Texto fornecido:
----------------------------------------

Em seu 14º cortejo, o bloco leva às ruas o tema Negras vozes, tempos de Alakan, que significa alianças em iorubá, língua nigero-congolesa do grupo Kwa . Alianças e união do povo negro, o cortejo conta a história do Movimento Negro Unificado, organização pioneira na luta da população negra no Brasil que nasceu em julho de 1978, em um ato realizado nas escadarias do Teatro Municipal em plena Ditadura Militar. “Estamos contando a história dos movimentos negros, de 1978 até agora, mostrando o que aconteceu e trazendo sempre vozes femininas para representar essa trajetória”, explica Beth.

O bloco Ilú Obá de Min nasceu em 2004, com a parceria entre as percussionistas Beth Beli e Adriana Aragão. Depois de passar por muitas baterias compostas quase sempre por homens, as duas se uniram para criar a primeira bateria exclusivamente feminina de São Paulo. Muito mais que um bloco, Ilú Obá de Min — Educação, Cultura e Arte Negra é um projeto sem fins lucrativos com ações que acontecem durante todo o ano e fortalecem a cultura afro-brasileira e a mulher negra .

Foto: Beto Assem

Traduzido do iorubá, o nome criado por Beth significa Mãos femininas que tocam tambor para Xangô. Elza Soares, Conceição Evaristo e mulheres quilombolas — Akotirenes e dandaras — são algumas das homenageadas pelo bloco que preza pela união entre mulheres.

“É uma experiência muito forte e intensa, uma irmandade com almoços coletivos, mulheres se ajudando, conversas sobre auto-cuidado, racismo e qualquer outro tema que possa surgir durante nossos ensaios”, conta Mariana Ferreira. É a primeira vez que a jornalista de 49 anos desfila pelo Ilú Obá de Min tocando a alfaia — instrumento que até outubro de 2018 ela nunca tinha tocado. “Às vezes parece que não vou aguentar a força do som e do toque porque são 100 mulheres sincronizadas tocando alfaia. É nessa hora que penso quão grandioso é, mas sinto que é isso que somos: mulheres fortes, imensas, que carregam a força da vida”.

----------------------------------------

Conteúdo dos dados:
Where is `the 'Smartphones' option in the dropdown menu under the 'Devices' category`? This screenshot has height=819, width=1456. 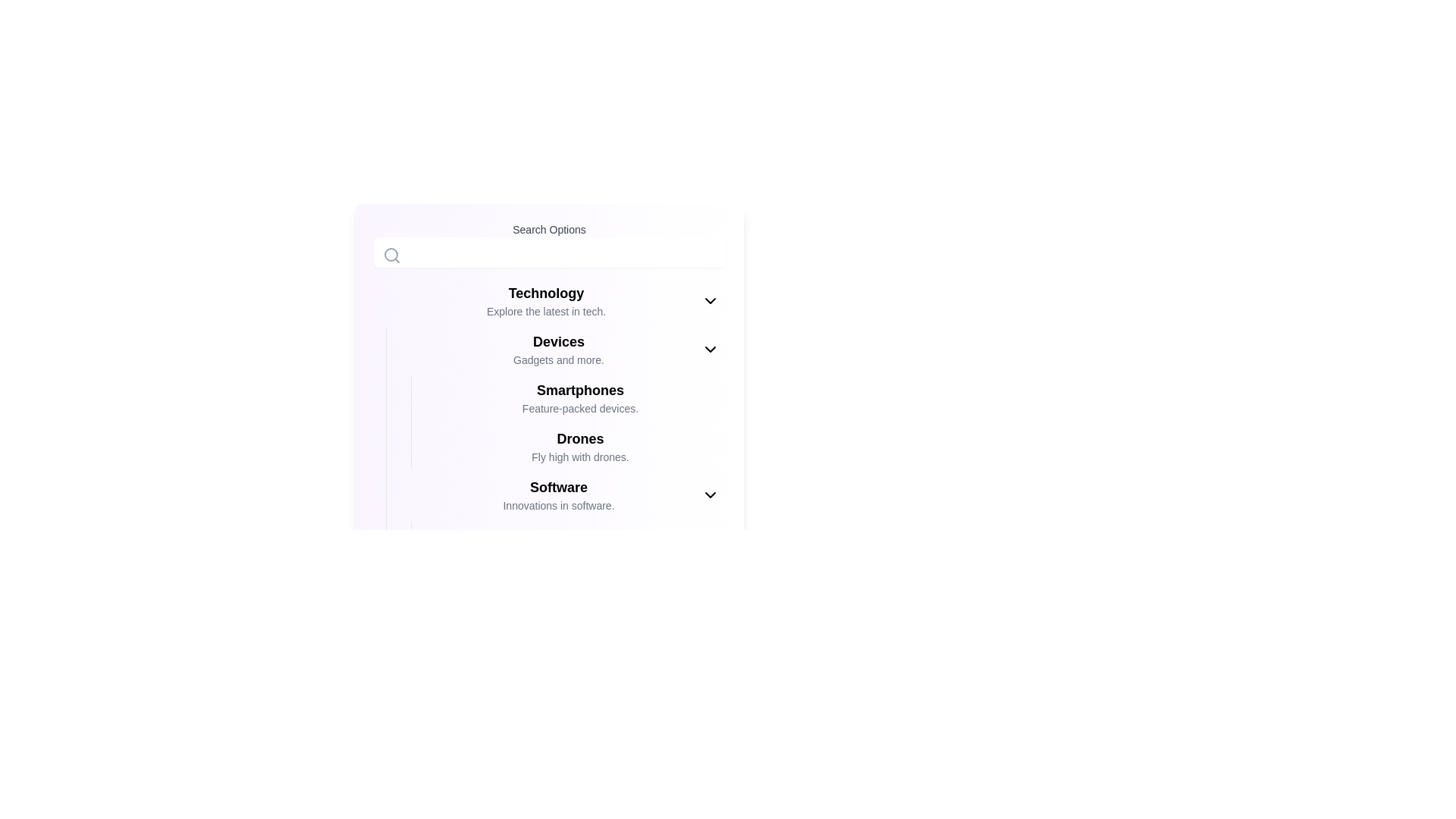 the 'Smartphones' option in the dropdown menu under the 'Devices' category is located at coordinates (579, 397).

----------------------------------------

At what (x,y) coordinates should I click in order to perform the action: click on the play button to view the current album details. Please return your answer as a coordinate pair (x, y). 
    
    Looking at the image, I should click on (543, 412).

----------------------------------------

Objetivo:
Reproduza por completo o texto sobre o bloco Ilú Obá de Min, sem nenhuma alteração. Baseie-se apenas no texto, sem recorrer às entradas.

Resultado da tarefa:
Em seu 14º cortejo, o bloco leva às ruas o tema Negras vozes, tempos de Alakan, que significa alianças em iorubá, língua nigero-congolesa do grupo Kwa . Alianças e união do povo negro, o cortejo conta a história do Movimento Negro Unificado, organização pioneira na luta da população negra no Brasil que nasceu em julho de 1978, em um ato realizado nas escadarias do Teatro Municipal em plena Ditadura Militar. “Estamos contando a história dos movimentos negros, de 1978 até agora, mostrando o que aconteceu e trazendo sempre vozes femininas para representar essa trajetória”, explica Beth.

O bloco Ilú Obá de Min nasceu em 2004, com a parceria entre as percussionistas Beth Beli e Adriana Aragão. Depois de passar por muitas baterias compostas quase sempre por homens, as duas se uniram para criar a primeira bateria exclusivamente feminina de São Paulo. Muito mais que um bloco, Ilú Obá de Min — Educação, Cultura e Arte Negra é um projeto sem fins lucrativos com ações que acontecem durante todo o ano e fortalecem a cultura afro-brasileira e a mulher negra .

Foto: Beto Assem

Traduzido do iorubá, o nome criado por Beth significa Mãos femininas que tocam tambor para Xangô. Elza Soares, Conceição Evaristo e mulheres quilombolas — Akotirenes e dandaras — são algumas das homenageadas pelo bloco que preza pela união entre mulheres.

“É uma experiência muito forte e intensa, uma irmandade com almoços coletivos, mulheres se ajudando, conversas sobre auto-cuidado, racismo e qualquer outro tema que possa surgir durante nossos ensaios”, conta Mariana Ferreira. É a primeira vez que a jornalista de 49 anos desfila pelo Ilú Obá de Min tocando a alfaia — instrumento que até outubro de 2018 ela nunca tinha tocado. “Às vezes parece que não vou aguentar a força do som e do toque porque são 100 mulheres sincronizadas tocando alfaia. É nessa hora que penso quão grandioso é, mas sinto que é isso que somos: mulheres fortes, imensas, que carregam a força da vida”.